In another real case, Volkswagen Digital Solutions participated in an early access program. Their DevOps engineers praised how GitLab Duo with Amazon Q smoothed tasks from “issue to merge.” But behind the scenes their security team audited every AI-generated patch. They still found edge cases that required human intervention.
“Participating in the early access program for GitLab Duo with Amazon Q has given us a glimpse into its transformative potential for our development workflows,” said Osmar Alonso, DevOps engineer at Volkswagen Digital Solutions. “Even in its early stages, we saw how the deeper integration with autonomous agents could streamline our process, from code commit to production. We’re excited to see how this technology empowers our team to focus on innovation and accelerate our digital transformation.”
These stories reflect a deeper tension: engineers can feel replaced or devalued. One GitLab investor recently pushed back at rumors critics called “AI taking jobs.” GitLab’s CEO responded plainly: as code generation gets easier, the number of engineers will increase—not shrink—because more people can contribute. Yet that promise is still unproven at scale.
The stakes: trust, security, and a vulnerability spotlight
For GitLab, failure is not just product risk, it’s reputational risk. If AI code is buggy or insecure, trust in AI-assisted coding could take a serious hit across the industry. That danger surfaced publicly in May 2025, when security researchers discovered a prompt-injection vulnerability in GitLab Duo. Attackers could embed hidden instructions in comments or code, tricking Duo into leaking private source or injecting malicious content. GitLab responded quickly, patched the issue, and emphasized that this kind of risk only underscores why human guards must remain in place.

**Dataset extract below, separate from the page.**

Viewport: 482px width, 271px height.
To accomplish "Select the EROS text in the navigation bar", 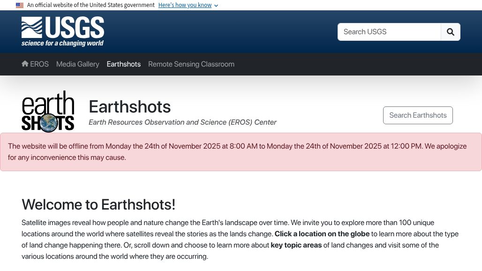I will click(39, 64).

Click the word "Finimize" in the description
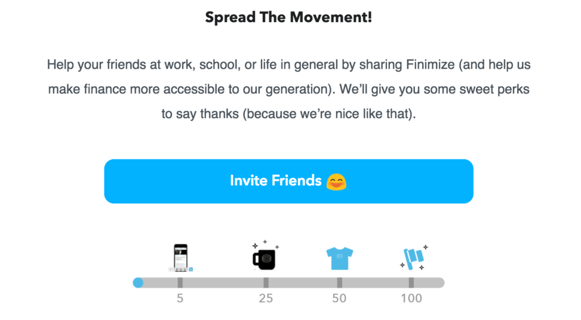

Meanwhile, many organizations still say security is their biggest barrier to adopting AI. According to one 2024 report, 79 percent of firms believe security concerns are slowing their AI rollout. That makes GitLab’s pitch—“you can embed AI securely inside your DevSecOps stack, with governance and local deployment”—a core part of its differentiation.
If GitLab succeeds, it could reset expectations: AI isn’t a third-party “assistant you call in” but a native partner built into your software infrastructure.
Where this fits—and where others stand
GitLab is not alone in racing toward “agentic AI for dev.” Microsoft’s GitHub Copilot, Amazon’s CodeWhisperer, and OpenAI tools are aggressively expanding. But many of them sit at the edges—integrated in editors, but not baked into a full DevSecOps lifecycle with governance and security built in.
GitLab’s competitive move is to own the entire pipeline: code, CI/CD, security, deployment, issue tracking—all wrapped with AI. That gives it a strategic lever: if organizations adopt Duo deeply, they may consolidate tools, reduce tool sprawl, and lock in GitLab more tightly.
In the broader industry, AI in DevOps and DevSecOps is becoming a top trend for 2025. Analysts expect shifts like “AI-driven security automation,” “autonomous remediation,” and “security-as-code” to gain steam. If GitLab’s gamble pays off, it may accelerate the trend.
Final thought: breakthrough or bet?
GitLab’s initiative feels like a turning point: it moves AI from optional add-on to infrastructure. For companies, the upside is massive—faster delivery, fewer bugs, more time for creative work. For engineers, it brings both relief and anxiety: relief from drudgery, anxiety about error, transparency, and accountability.
If GitLab can stay ahead of vulnerabilities, maintain trust, and scale adoption without breaking, this could be one of those quiet tectonic shifts in how software is written. But if AI failures lead to data breaches, blown projects, or broken trust, the backlash could ripple beyond one product and slow AI adoption across the tech world.